1. A method for fabricating a semiconductor device, comprising:

forming a sacrificial layer over a semiconductor substrate;

patterning the sacrificial layer and the substrate to make openings;

forming a conductive layer partially buried in the openings to form a gate; and

removing the patterned sacrificial layer.

2. The method of claim 1, further comprising performing a wet etching or cleaning process on the patterned sacrificial layer to increase a line width of the openings.

3. The method of claim 1, wherein the forming of the sacrificial layer includes one selected from the group consisting of a spin on glass (SOG) layer, a high aspect ratio process (HARP) layer, and a nitride-based layer.

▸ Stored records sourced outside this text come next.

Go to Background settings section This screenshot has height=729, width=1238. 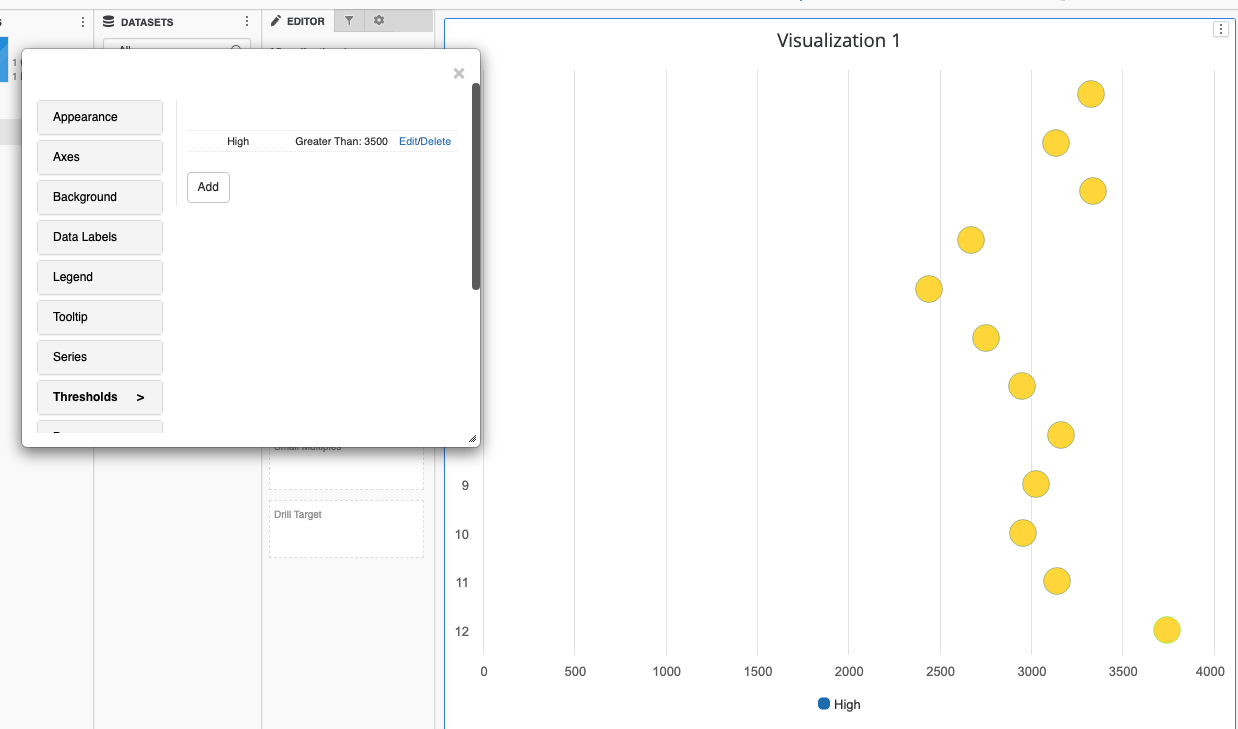tap(100, 197)
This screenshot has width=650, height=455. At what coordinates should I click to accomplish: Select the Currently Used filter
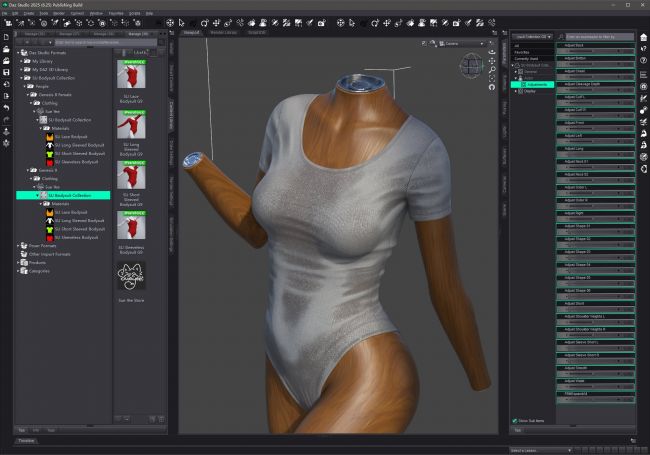pos(526,59)
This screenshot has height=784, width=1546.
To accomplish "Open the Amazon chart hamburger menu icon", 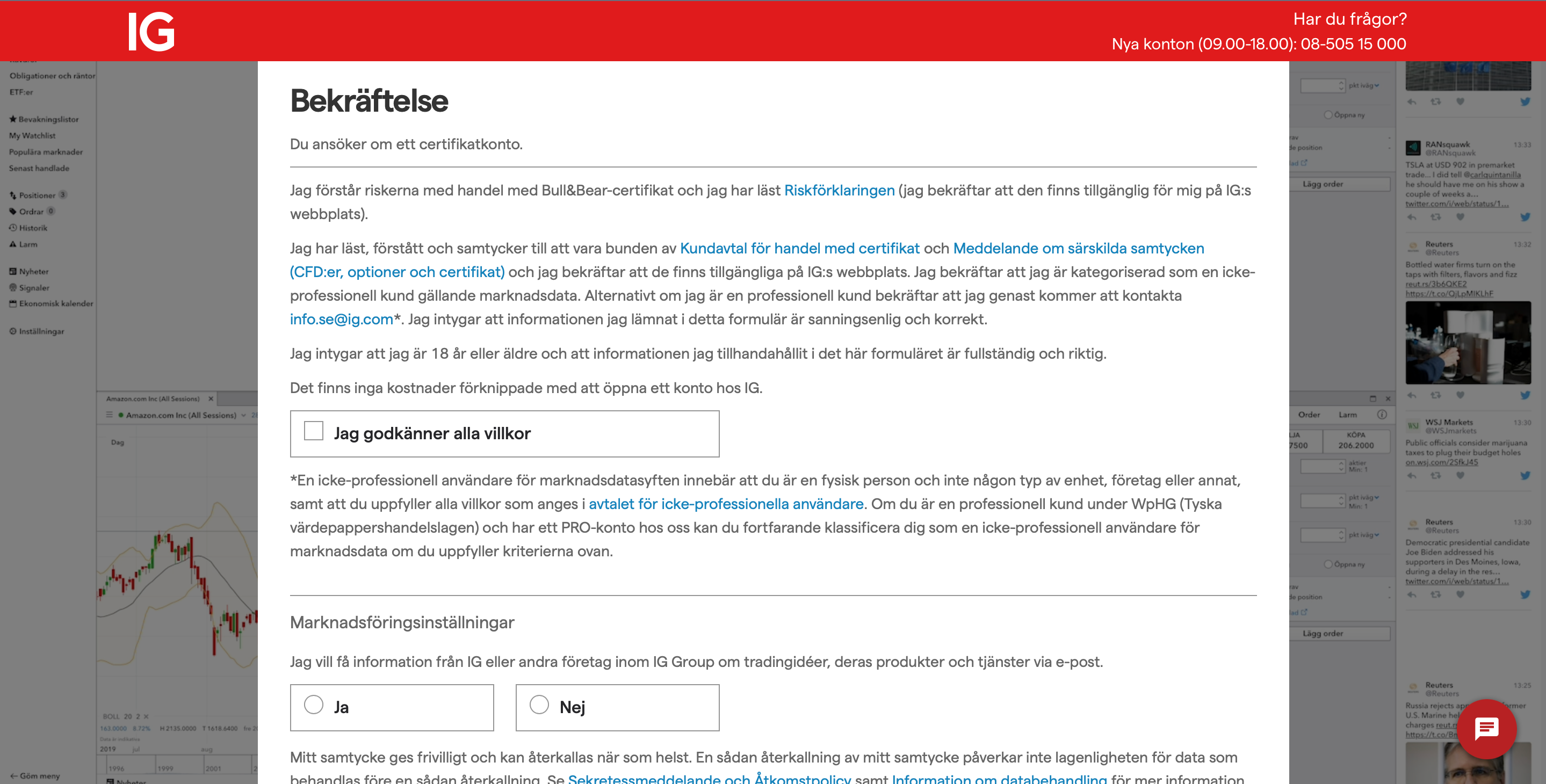I will click(x=109, y=415).
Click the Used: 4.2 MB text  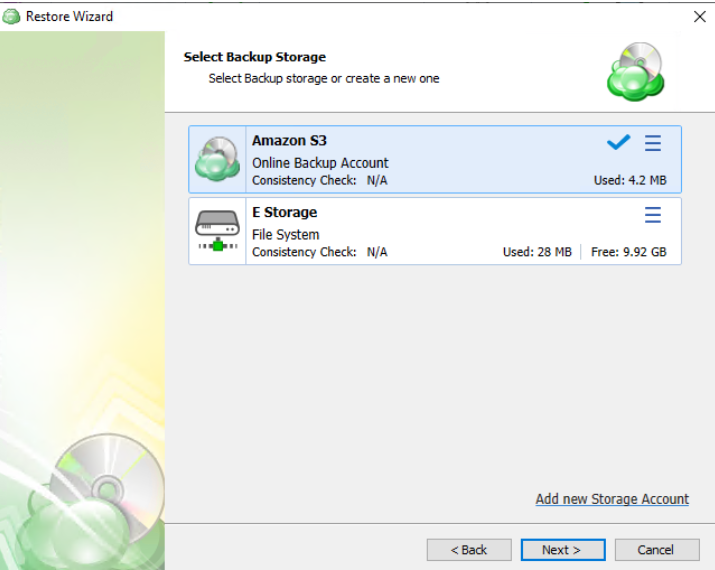point(630,181)
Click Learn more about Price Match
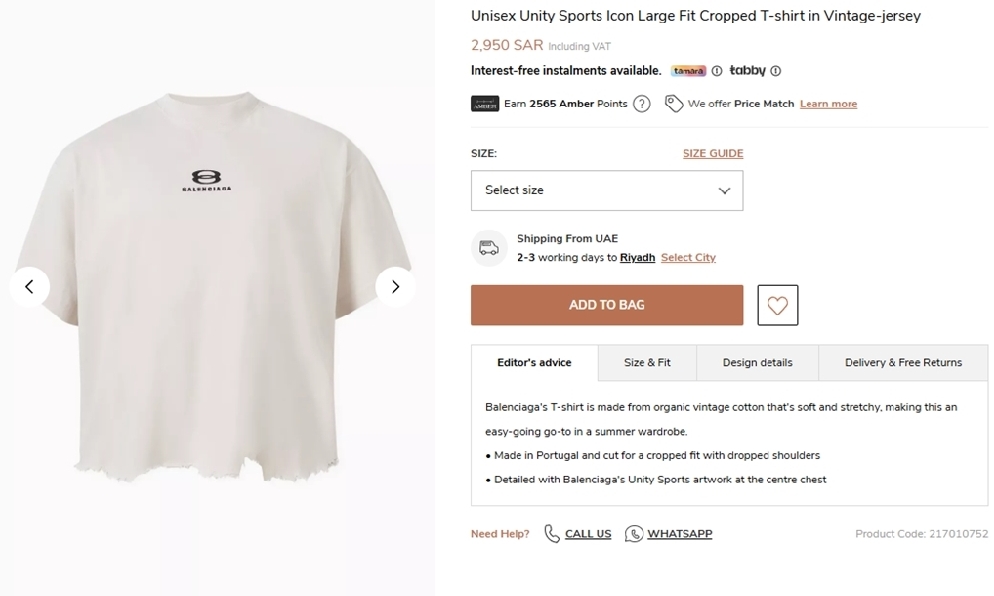The width and height of the screenshot is (994, 596). point(828,104)
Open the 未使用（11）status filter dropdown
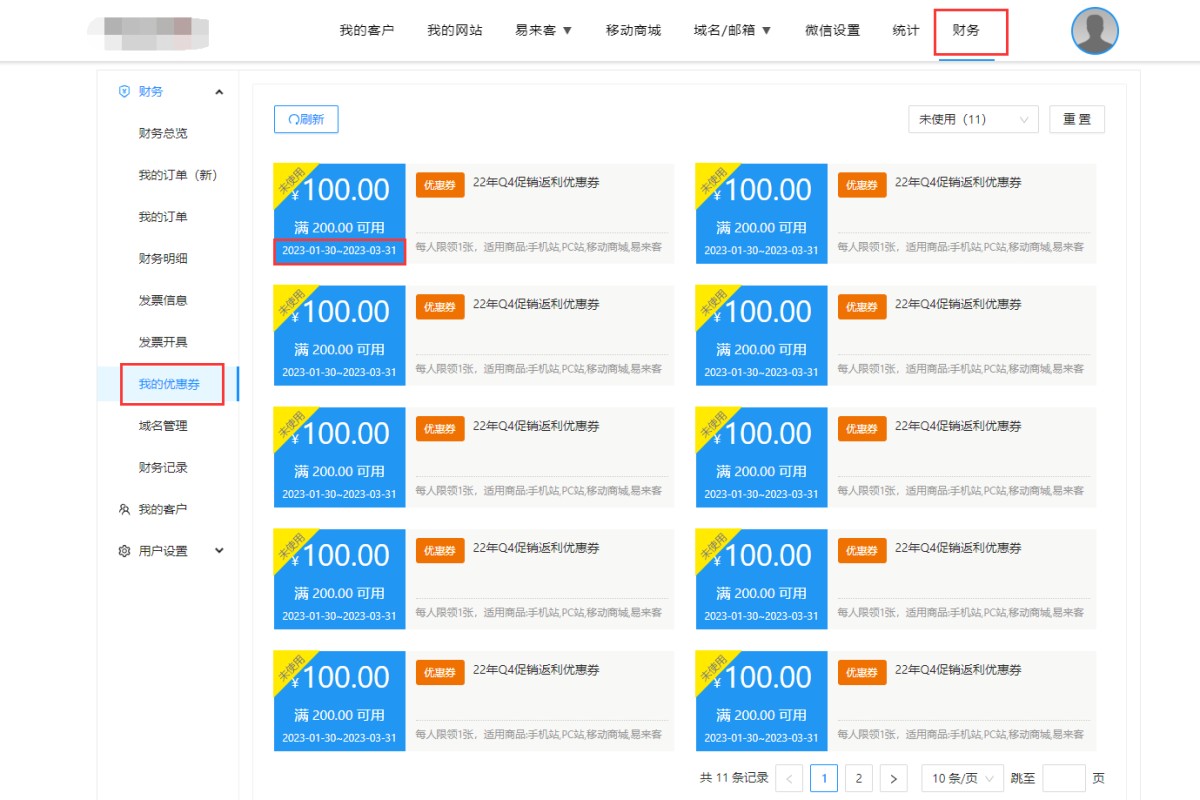The width and height of the screenshot is (1200, 800). coord(973,119)
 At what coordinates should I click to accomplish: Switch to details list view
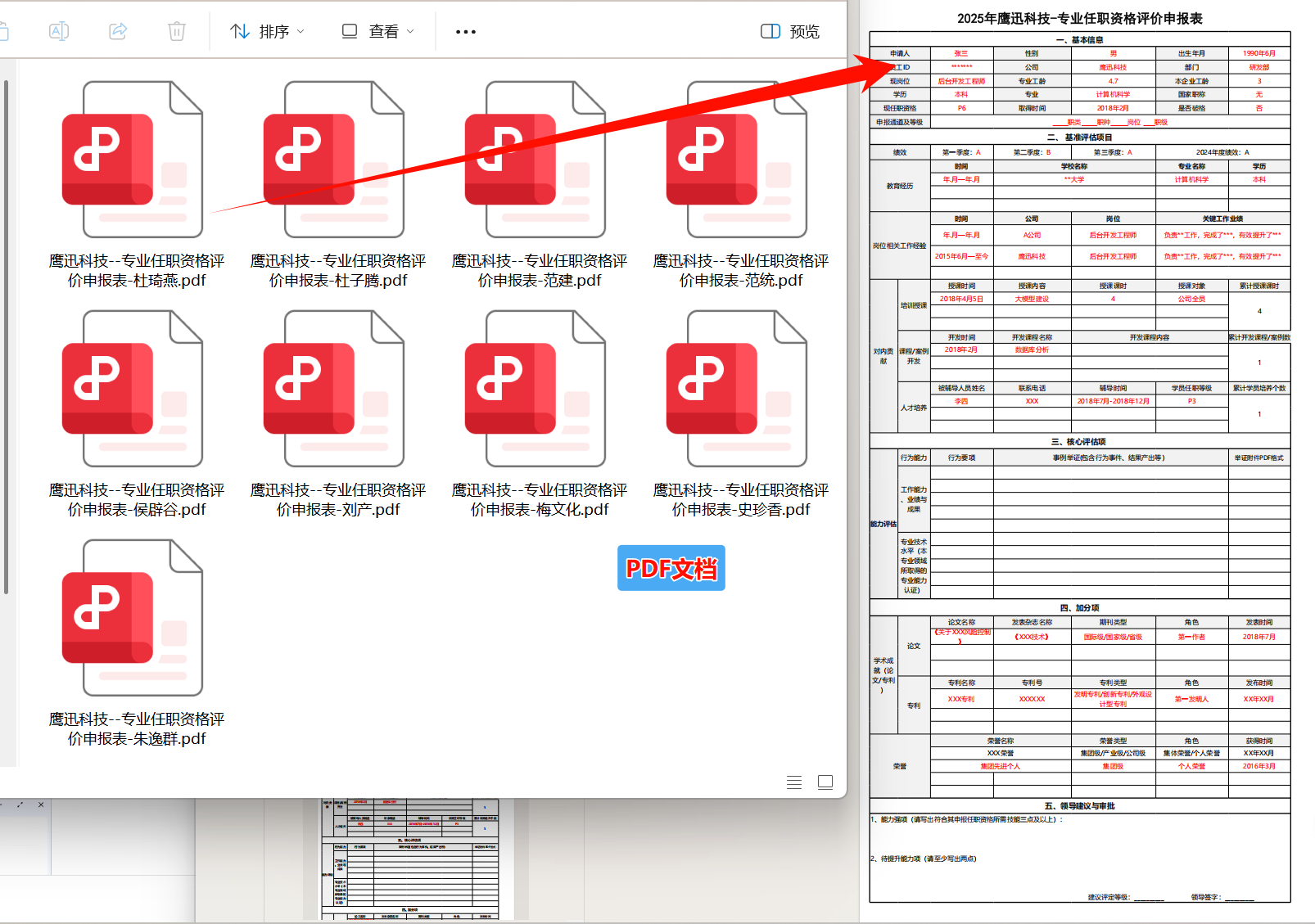coord(793,782)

4. The method of claim 1, further comprising performing an annealing process after the sacrificial layer is formed.

5. The method of claim 4, wherein the annealing process is performed at a temperature ranging from approximately 500° C. to approximately 1,000° C.

6. The method of claim 2, wherein the wet etching of the patterned sacrificial layer includes using an etching solution with a mixture including hydrogen fluoride (HFx), NHF4y, and water (H2Oz) being mixed in a predetermined composition ratio.

7. The method of claim 6, wherein the predetermined composition ratio of HFx, NHF4y, and H2Oz, is obtained when x, y, and z representing respective atomic composition ratios are in a range of approximately 1 to 2:4 to 6:100 to 500, respectively.

8. The method of claim 6, wherein the wet etching of the patterned sacrificial layer is performed for approximately 1 minute to approximately 5 minutes.

9. The method of claim 1, wherein the forming of the conductive layer partially buried in the openings includes:

forming a conductive layer over the openings and the patterned sacrificial layer;

removing the conductive layer formed over the patterned sacrificial layer;

forming a gate hard mask over the conductive layer buried in the openings; and

removing the gate hard mask formed over the patterned sacrificial layer.

10. The method of claim 9, wherein the removing of the conductive layer and the gate hard mask is performed using an etch-back process or chemical mechanical polishing (CMP) process.

11. The method of claim 1, wherein the forming of the conductive layer partially buried in the openings includes sequentially forming a conductive layer and a gate hard mask in the openings, and removing the conductive layer and the gate hard mask formed over the patterned sacrificial layer.

12. The method of claim 11, wherein the removing of the conductive layer and the gate hard mask is performed using an etch-back process or CMP process.

13. The method of claim 9, wherein the conductive layer includes one selected from the group consisting of polysilicon, tungsten silicide, tungsten, tungsten nitride, titanium nitride, titanium, molybdenum, tantalum, gold, silver, and a combination thereof.

14. The method of claim 11, wherein the conductive layer includes one selected from the group consisting of polysilicon, tungsten silicide, tungsten, tungsten nitride, titanium nitride, titanium, molybdenum, tantalum, gold, silver, and a combination thereof.